Es'hail2 will not differ from any other geostationary broadcast satellite in a sense that it's a 'full duplex' repeater with some time delay.

I reckon this time delay inhibits actual full duplex operation, just like the TV reporter for a 'live stand up' in the TV news via a satellite link having an earplug with all audio except himself ('N-1').

For us amateurs this means no (significant) Doppler shift, no LSB/USB issues etc.

Just point your dish once to 25.5E like (more than) thousands of broadcast satellite viewers do (without technical knowledge at all ;-)

Downlink (10.5 GHz): For narrow band usage frequency and stability is paramount. For 10.5 GHz we're helped by the BC satellite industry, offering cheap PLL LNB's with 'HDTV precision'.

Imho this precision needs to be increased by injection locking the LNB PLL with e.g. a GPSDO due to the large multiplification factor inside the LNB (e.g. for Octagon 361.111111).
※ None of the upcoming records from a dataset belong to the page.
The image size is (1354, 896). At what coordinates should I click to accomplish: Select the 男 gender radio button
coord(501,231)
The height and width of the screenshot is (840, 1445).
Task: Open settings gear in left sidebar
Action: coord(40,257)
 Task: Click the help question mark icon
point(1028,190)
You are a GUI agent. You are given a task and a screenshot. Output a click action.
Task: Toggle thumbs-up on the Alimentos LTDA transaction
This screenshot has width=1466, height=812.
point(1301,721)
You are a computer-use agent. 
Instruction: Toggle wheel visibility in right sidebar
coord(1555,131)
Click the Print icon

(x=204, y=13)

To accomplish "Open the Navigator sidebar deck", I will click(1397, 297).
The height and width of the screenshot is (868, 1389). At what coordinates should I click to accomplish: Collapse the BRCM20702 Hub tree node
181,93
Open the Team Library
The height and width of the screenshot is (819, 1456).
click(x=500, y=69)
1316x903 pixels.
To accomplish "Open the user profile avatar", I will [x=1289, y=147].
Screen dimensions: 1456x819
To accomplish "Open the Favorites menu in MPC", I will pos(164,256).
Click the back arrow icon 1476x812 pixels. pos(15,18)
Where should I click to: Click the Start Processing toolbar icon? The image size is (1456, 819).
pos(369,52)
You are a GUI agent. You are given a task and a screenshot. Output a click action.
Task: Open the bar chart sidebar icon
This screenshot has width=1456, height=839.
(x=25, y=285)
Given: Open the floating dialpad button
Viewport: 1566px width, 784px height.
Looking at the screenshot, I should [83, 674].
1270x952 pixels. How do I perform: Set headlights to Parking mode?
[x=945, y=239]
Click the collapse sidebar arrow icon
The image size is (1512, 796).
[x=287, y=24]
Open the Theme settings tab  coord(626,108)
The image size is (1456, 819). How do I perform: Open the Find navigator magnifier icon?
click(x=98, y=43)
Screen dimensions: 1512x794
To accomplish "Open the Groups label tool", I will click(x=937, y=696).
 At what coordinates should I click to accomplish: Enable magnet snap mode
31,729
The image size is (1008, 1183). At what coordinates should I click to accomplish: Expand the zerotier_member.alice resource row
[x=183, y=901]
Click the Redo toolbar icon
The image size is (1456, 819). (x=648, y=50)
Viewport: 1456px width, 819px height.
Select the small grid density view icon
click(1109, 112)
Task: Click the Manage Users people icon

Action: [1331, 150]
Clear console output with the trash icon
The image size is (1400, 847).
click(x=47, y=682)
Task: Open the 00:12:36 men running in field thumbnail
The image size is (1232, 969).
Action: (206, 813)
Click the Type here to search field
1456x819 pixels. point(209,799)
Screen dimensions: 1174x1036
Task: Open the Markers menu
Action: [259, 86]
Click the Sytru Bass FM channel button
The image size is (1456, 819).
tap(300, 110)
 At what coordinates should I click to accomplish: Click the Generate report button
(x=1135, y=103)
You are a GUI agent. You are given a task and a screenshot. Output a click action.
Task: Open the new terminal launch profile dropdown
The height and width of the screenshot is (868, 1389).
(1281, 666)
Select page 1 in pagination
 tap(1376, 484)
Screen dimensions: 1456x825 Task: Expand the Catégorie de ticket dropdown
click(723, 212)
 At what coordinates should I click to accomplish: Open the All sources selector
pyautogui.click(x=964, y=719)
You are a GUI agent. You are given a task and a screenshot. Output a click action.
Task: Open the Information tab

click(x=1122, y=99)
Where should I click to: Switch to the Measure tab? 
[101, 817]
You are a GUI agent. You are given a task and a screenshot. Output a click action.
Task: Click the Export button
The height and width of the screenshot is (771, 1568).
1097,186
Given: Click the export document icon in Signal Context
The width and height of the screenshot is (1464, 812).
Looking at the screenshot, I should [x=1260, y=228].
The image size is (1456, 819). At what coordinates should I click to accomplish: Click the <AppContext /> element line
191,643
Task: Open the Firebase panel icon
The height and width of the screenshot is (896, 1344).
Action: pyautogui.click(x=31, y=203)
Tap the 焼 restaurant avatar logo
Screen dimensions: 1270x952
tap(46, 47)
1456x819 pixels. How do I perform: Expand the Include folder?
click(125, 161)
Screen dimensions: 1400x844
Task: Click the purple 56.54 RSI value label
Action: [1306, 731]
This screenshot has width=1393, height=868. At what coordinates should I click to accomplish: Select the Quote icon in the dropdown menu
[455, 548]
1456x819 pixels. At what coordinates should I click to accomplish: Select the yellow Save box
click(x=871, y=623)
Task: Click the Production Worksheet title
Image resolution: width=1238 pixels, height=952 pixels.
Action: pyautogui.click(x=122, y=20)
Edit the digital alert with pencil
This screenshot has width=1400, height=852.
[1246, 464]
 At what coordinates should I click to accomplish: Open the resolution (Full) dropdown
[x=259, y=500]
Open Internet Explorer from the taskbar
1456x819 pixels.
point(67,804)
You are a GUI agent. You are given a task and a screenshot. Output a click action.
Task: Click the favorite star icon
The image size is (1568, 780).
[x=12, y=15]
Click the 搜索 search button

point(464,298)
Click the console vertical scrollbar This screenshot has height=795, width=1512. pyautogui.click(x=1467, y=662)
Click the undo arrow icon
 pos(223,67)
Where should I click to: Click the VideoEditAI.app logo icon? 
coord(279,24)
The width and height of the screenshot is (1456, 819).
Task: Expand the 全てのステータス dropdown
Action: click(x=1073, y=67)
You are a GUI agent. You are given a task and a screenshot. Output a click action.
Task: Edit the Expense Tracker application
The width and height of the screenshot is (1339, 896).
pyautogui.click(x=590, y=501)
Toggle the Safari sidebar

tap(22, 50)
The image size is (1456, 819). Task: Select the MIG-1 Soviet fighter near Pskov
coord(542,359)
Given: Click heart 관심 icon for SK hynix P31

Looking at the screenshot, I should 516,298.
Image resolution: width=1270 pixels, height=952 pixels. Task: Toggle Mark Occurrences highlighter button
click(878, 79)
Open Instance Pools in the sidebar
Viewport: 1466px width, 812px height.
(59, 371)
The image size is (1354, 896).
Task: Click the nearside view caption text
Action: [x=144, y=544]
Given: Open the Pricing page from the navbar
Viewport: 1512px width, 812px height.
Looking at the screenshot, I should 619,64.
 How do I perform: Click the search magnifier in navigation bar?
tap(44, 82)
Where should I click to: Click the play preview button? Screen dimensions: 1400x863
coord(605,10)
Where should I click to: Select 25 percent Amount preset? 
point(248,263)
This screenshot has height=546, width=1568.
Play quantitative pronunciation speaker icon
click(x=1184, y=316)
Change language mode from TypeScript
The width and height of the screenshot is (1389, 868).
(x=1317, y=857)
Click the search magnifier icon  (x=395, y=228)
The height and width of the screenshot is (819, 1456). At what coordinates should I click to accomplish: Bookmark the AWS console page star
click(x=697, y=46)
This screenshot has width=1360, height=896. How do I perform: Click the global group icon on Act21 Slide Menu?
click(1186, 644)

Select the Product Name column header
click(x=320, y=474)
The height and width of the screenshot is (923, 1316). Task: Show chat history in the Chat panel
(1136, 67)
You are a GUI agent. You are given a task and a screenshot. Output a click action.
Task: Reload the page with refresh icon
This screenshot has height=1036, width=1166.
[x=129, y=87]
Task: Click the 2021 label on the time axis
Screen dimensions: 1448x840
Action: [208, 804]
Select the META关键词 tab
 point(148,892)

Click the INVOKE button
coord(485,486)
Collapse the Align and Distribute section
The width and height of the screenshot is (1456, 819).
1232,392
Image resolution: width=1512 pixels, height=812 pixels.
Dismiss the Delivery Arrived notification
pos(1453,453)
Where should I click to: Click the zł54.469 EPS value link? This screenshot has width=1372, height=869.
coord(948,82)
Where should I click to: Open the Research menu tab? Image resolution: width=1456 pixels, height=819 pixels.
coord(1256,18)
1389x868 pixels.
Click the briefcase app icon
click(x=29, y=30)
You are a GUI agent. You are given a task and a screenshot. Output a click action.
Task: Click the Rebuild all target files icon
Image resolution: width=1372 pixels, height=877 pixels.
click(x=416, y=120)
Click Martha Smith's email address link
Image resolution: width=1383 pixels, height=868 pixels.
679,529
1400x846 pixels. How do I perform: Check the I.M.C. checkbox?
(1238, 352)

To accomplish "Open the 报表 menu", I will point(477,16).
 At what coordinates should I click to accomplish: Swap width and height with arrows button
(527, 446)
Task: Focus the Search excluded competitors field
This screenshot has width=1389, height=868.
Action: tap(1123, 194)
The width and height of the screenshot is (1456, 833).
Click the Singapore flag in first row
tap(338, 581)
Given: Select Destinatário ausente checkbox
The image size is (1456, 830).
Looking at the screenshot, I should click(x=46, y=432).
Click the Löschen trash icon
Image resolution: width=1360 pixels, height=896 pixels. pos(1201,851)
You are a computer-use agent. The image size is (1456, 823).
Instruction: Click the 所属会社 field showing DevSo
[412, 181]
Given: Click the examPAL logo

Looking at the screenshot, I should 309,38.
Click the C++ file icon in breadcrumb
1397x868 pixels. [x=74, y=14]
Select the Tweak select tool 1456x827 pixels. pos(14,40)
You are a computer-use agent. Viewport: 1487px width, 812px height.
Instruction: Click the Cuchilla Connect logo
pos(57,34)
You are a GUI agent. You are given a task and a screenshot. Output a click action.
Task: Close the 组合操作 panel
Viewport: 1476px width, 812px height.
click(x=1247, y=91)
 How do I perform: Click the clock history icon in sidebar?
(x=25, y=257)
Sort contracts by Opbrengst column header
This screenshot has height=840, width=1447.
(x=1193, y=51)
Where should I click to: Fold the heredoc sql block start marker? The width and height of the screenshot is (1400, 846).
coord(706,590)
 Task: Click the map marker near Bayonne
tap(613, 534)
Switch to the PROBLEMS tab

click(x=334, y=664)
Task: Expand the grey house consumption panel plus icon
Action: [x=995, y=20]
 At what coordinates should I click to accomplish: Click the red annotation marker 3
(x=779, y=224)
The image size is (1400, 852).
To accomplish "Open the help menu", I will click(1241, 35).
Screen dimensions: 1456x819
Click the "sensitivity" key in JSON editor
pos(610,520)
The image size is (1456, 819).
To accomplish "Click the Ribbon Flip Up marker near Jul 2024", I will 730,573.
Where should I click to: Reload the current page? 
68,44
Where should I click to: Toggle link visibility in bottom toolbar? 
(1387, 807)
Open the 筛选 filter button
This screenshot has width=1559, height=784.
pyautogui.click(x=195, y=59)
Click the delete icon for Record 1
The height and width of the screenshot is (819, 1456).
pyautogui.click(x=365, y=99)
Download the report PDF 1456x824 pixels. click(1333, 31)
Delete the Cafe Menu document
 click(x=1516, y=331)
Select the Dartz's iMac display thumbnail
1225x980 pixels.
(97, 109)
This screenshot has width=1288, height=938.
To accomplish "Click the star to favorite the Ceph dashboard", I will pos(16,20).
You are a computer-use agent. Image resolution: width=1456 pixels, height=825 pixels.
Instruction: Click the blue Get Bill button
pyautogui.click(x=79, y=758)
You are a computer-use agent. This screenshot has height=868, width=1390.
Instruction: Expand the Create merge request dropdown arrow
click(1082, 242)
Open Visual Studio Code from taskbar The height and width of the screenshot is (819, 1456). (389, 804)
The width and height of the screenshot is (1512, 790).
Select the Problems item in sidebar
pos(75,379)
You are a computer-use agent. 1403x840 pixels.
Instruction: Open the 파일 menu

Noise figures (NF) of these LNB's are somewhat higher on 10.5 GHz due to (steep) wave guide cut off, but still usable, compared to the ease and price.

Uplink (2.4 GHz): A 10W BUC (block up converter) suffices with published specs of the 2.4 GHz receiver above in conjunction with a ca. 75cm dish here.

I'm currenly developing a simple 2.4 GHz BUC and will use old UMTS pallets to amplify the desired 2400 MHz output. Picture of my UMTS pallets: http://remco.org/umts.jpg

Bear in mind, S-band power is cheap :-)

Antenna: One dish, the larger the better. Not for the uplink, but for improving dynamic range at the receiver (downlink) side.

I will use a surplus Triax 88cm dish (for portable / 'umbrella' use ;-), f/D is around 0.6 (like most consumer BC satellite dishes).

Feed: From my perspective the only challenge lies in the 2.4 GHz uplink. That is, to make an S-band feed which phase center coincides with the 10.5 GHz LNB (which has its own 'feed' ;-)

I've no fear for isolation issues due to the large frequency difference.

I am told that circular polarisation (CP) is 'mandatory' for S-band uplinks in general but can't find a verification for this, perhaps somebody else?

Anyway, we're amateurs and creative. So when RHCP uplink is too difficult we make a linear antenna and increase uplink power with 3 dB ;-)

But, I follow the published receiver specifications . . . Last week I made a 6 turn LHCP 2.4 GHz helix. (Rule of thumb seems to be 1 turn per 0.1 f/D) Phase center of such a helix is a bit 'foggy' but from what I read lies somewhere between the first and second turn.

I've some issues with matching it due to some mechanical boundary conditions of the helix feed point in conjunction with the mounted downlink LNB and relative position of the helix. There is an additional 'transmission line' involved and a 'normal' 1/4-wave stub doesn't give me the desired return loss. So, this needs some fiddling, perhaps with a gamma match or so.

My approach is, the downlink LNB is mounted in the dish 'as usual' and looks through the centre of the uplink helix.

Pictures of the prototype feed arrangement can be provided soon. They are on a camera not present here at this moment of writing.

Remco PA3FYM